Улица встретила Ивана Дмитриевича сильной пургой — с ног валила. «Уазик» уже ждал на обочине. Вечканов сел и, тяжело вздохнув, сказал шоферу:
— Завтракать, Илья! С пустым брюхом и в церковь не ходят. Грехи грехами, а после каждого поклона есть тянет…
— Все равно, Иван Дмитриевич, поклониться придется: жена у агронома умерла, — будто обухом по голове стукнула новость шофера. — Заходил к сестре Гале, ей из села звонили…
— Де-ла, — только и смог сказать председатель, в сердце будто вонзили острую иглу. Так часто бывает в жизни: за два дня — сразу две беды.
Жена
Павел Иванович шел за гробом с опущенной головой, даже мороз не изменил бледности его лица. Он смотрел и смотрел на желтое лицо покойной. На ее чело падал снег и не таял.
«Хорошо, что не дождь, с ног до головы бы промокла», — думал Павел Иванович. Он шел с сыновьями, слева — младший, Митя. Дома его звали Митек. Ему недавно исполнилось шесть лет, и он, видимо, еще по-настоящему не понимал, какое горе постигло их семью. Утром встал сегодня очень рано. Поднял вздремнувшую около него Казань Олду и стал спрашивать:
— Олда сырькайнем2, где мои лыжи, на горку пойду кататься.
Ребенок совсем, что с него возьмешь?..
Женя, старший, в этом году заканчивает восьмилетку. Он шел за гробом и плакал, вытирая слезы рукавом.
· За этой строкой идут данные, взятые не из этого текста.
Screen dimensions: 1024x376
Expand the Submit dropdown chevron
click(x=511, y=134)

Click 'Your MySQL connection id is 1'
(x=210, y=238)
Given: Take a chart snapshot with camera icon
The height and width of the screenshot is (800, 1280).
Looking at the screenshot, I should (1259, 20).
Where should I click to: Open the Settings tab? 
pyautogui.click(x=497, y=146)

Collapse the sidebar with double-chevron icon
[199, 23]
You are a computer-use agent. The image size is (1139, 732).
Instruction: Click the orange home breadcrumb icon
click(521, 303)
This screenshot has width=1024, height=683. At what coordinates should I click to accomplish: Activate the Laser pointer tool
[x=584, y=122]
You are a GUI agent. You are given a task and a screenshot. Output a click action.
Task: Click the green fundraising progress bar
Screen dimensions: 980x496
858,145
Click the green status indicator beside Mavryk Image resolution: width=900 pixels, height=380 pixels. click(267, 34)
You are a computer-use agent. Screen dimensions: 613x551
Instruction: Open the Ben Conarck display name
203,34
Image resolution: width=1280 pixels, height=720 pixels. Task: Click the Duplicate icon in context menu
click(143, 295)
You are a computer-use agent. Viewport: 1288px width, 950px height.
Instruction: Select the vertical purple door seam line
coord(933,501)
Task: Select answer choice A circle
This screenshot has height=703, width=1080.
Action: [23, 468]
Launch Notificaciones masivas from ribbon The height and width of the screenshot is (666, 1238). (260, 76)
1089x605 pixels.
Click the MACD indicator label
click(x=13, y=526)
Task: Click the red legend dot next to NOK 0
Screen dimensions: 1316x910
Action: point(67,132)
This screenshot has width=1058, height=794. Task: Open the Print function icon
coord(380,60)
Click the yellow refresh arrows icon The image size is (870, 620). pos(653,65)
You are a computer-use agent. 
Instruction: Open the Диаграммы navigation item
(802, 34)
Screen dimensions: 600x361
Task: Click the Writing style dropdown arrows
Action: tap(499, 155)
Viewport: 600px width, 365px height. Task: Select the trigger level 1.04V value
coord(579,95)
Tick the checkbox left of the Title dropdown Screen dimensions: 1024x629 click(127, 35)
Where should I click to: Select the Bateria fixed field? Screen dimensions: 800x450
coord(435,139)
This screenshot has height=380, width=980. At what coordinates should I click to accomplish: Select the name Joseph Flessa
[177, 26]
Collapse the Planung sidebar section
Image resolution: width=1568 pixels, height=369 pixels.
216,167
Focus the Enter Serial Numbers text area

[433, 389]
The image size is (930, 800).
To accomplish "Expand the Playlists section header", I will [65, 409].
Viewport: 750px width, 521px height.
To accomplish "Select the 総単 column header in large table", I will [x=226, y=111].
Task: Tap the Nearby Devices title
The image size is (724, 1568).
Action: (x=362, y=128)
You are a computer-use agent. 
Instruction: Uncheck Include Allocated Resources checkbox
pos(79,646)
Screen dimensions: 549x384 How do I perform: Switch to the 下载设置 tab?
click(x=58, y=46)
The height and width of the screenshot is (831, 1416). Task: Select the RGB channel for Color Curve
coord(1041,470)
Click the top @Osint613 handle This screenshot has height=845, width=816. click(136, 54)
Всем своим существом осознав тяжелую утрату, Женя нервно гладил руку отца, словно ища поддержку и те силы, которые укрепляют душу. Павел Иванович знал, что сын почти всю ночь не спал, даже икота возникала у него. «Если сейчас повис у меня на руке, то что будет на кладбище? — тревожно подумал он. — Как бы не случилось с ним истерики!»
Старший Комзолов сам еле удерживался от слез, но по-мужски крепился. Поднимаясь на гору, оступился и чуть было не упал.
Женя поддержал его. «Ты посмотри, даже и не думал… Сам худенький, точно прутик, а сила есть!»
Кладбище расположено на пригорке, окутано деревьями. Ивы и тополя — толстые, высокие, скрипели голыми верхушками, будто жаловались на то, что люди редко навещают могилы родственников. Стояли грустные кресты и железные памятники со звездами. От широких ворот между деревьев тянулись тропинки. Здесь хоронили из Вармазейки, деревень Чапамо и Петровка. Правда, последней деревни сейчас уже нет, ее жители переехали на центральную усадьбу, но местом похорон осталась левая сторона кладбища.
— Пал Ива-ныч! Пал Ива-ныч! — позвал женский голос.
Комзолов повернулся — около машины стояла Лена Варакина.
— Мужики спрашивают, изгородь сейчас занести?
Из гаража привезли железную загородку, ребята, видимо, не зная, что дальше делать, ждали, что им скажут.
— Ваше дело, — тихим голосом произнес Павел Иванович.
… На гроб падали комья земли. Горько плакали женщины. Сильно кричал Женя…
Вскоре вырос холмик. Павел Иванович прислонился к березке, стал разглядывать стоявшие перед ним кресты. Под деревом их было четыре: здесь похоронены его мать с отцом, бабушка и дед. И вот сегодня поднялась еще одна могила. Когда поправили холмик и поставили памятник с фотографией, Павел Иванович грустно надел кроличью шапку, хрипловатым голосом сказал стоявшим рядом сыновьям:
— Вот и нет теперь у нас матери…
Хотел еще что-то сказать, но губы не послушались.
Женя нервно взял его за руку и, не оглядываясь, они пошли по узкой кладбищенской тропе.
После поминок, когда Комзоловы остались дома одни, Павлу Ивановичу стало плохо: болела грудь, словно там что-то горело. Он зашел на кухню, зачерпнул холодной воды, выпил. Это, конечно же, не помогало. Стал ходить по дому. Мытые половицы скрипели, как старая телега. А может, они совсем и не скрипели: просто ему так показалось? Прошел в переднюю, поправил сползшее с Мити одеяло, посмотрел на печку, где лежал Женя… Тот не спал.